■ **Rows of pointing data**
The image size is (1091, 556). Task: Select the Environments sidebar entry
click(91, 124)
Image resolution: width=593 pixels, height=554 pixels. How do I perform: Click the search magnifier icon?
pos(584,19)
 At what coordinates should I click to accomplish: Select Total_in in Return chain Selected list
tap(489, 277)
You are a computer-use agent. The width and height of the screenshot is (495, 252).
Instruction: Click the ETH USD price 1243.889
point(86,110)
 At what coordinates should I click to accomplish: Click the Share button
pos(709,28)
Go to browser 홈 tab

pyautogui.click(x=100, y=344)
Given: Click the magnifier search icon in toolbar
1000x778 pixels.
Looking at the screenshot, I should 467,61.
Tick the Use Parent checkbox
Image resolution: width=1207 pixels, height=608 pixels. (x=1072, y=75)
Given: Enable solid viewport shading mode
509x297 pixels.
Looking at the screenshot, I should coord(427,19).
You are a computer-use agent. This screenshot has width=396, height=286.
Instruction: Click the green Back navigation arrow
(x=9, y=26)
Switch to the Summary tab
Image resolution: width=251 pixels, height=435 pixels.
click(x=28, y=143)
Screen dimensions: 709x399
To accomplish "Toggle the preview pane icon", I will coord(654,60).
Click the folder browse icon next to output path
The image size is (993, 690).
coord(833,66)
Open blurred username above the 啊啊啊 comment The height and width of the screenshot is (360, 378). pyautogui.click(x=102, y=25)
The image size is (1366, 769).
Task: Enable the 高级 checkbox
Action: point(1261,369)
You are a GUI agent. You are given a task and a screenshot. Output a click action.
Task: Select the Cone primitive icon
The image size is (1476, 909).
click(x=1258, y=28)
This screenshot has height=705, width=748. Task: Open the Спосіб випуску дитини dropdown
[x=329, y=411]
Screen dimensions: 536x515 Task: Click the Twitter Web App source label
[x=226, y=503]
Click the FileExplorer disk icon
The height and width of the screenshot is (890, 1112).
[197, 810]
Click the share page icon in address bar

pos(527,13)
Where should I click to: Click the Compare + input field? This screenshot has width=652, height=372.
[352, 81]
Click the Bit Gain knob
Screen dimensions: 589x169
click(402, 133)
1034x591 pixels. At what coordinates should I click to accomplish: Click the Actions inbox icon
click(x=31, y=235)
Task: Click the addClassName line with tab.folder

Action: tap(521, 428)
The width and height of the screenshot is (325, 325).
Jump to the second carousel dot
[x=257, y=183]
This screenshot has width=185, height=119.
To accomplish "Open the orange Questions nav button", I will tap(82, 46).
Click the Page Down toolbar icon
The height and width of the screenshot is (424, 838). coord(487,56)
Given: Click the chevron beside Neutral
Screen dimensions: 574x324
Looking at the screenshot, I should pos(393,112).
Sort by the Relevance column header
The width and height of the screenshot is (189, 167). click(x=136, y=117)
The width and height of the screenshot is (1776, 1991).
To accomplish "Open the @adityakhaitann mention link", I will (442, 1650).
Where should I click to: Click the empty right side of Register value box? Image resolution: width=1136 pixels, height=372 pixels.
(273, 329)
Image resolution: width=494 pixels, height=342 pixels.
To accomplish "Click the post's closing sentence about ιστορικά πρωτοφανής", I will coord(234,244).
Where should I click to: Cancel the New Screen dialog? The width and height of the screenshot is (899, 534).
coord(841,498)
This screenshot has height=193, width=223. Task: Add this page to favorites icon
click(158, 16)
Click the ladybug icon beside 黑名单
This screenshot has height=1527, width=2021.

■ **Exercise brief**
Rewrite every line of the listing above, changing "Screen dimensions" to "Screenshot size" wherever it appears. Leave everything else unchanged.

■ **Expected output**
The image size is (1091, 556). Task: Select the Environments sidebar entry
click(91, 124)
Image resolution: width=593 pixels, height=554 pixels. How do I perform: Click the search magnifier icon?
pos(584,19)
 At what coordinates should I click to accomplish: Select Total_in in Return chain Selected list
tap(489, 277)
You are a computer-use agent. The width and height of the screenshot is (495, 252).
Instruction: Click the ETH USD price 1243.889
point(86,110)
 At what coordinates should I click to accomplish: Click the Share button
pos(709,28)
Go to browser 홈 tab

pyautogui.click(x=100, y=344)
Given: Click the magnifier search icon in toolbar
1000x778 pixels.
Looking at the screenshot, I should 467,61.
Tick the Use Parent checkbox
Image resolution: width=1207 pixels, height=608 pixels. (x=1072, y=75)
Given: Enable solid viewport shading mode
509x297 pixels.
Looking at the screenshot, I should coord(427,19).
You are a computer-use agent. This screenshot has width=396, height=286.
Instruction: Click the green Back navigation arrow
(x=9, y=26)
Switch to the Summary tab
Image resolution: width=251 pixels, height=435 pixels.
click(x=28, y=143)
Screenshot size: 709x399
To accomplish "Toggle the preview pane icon", I will coord(654,60).
Click the folder browse icon next to output path
The image size is (993, 690).
coord(833,66)
Open blurred username above the 啊啊啊 comment The height and width of the screenshot is (360, 378). pyautogui.click(x=102, y=25)
The image size is (1366, 769).
Task: Enable the 高级 checkbox
Action: point(1261,369)
You are a GUI agent. You are given a task and a screenshot. Output a click action.
Task: Select the Cone primitive icon
The image size is (1476, 909).
click(x=1258, y=28)
This screenshot has height=705, width=748. Task: Open the Спосіб випуску дитини dropdown
[x=329, y=411]
Screenshot size: 536x515 Task: Click the Twitter Web App source label
[x=226, y=503]
Click the FileExplorer disk icon
The height and width of the screenshot is (890, 1112).
[197, 810]
Click the share page icon in address bar

pos(527,13)
Where should I click to: Click the Compare + input field? This screenshot has width=652, height=372.
[352, 81]
Click the Bit Gain knob
Screenshot size: 589x169
click(402, 133)
1034x591 pixels. At what coordinates should I click to accomplish: Click the Actions inbox icon
click(x=31, y=235)
Task: Click the addClassName line with tab.folder

Action: tap(521, 428)
The width and height of the screenshot is (325, 325).
Jump to the second carousel dot
[x=257, y=183]
This screenshot has width=185, height=119.
To accomplish "Open the orange Questions nav button", I will tap(82, 46).
Click the Page Down toolbar icon
The height and width of the screenshot is (424, 838). coord(487,56)
Given: Click the chevron beside Neutral
Screenshot size: 574x324
Looking at the screenshot, I should pos(393,112).
Sort by the Relevance column header
The width and height of the screenshot is (189, 167). click(x=136, y=117)
The width and height of the screenshot is (1776, 1991).
To accomplish "Open the @adityakhaitann mention link", I will (442, 1650).
Where should I click to: Click the empty right side of Register value box? Image resolution: width=1136 pixels, height=372 pixels.
(273, 329)
Image resolution: width=494 pixels, height=342 pixels.
To accomplish "Click the post's closing sentence about ιστορικά πρωτοφανής", I will coord(234,244).
Where should I click to: Cancel the New Screen dialog? The width and height of the screenshot is (899, 534).
coord(841,498)
This screenshot has height=193, width=223. Task: Add this page to favorites icon
click(158, 16)
Click the ladybug icon beside 黑名单
This screenshot has height=1527, width=2021.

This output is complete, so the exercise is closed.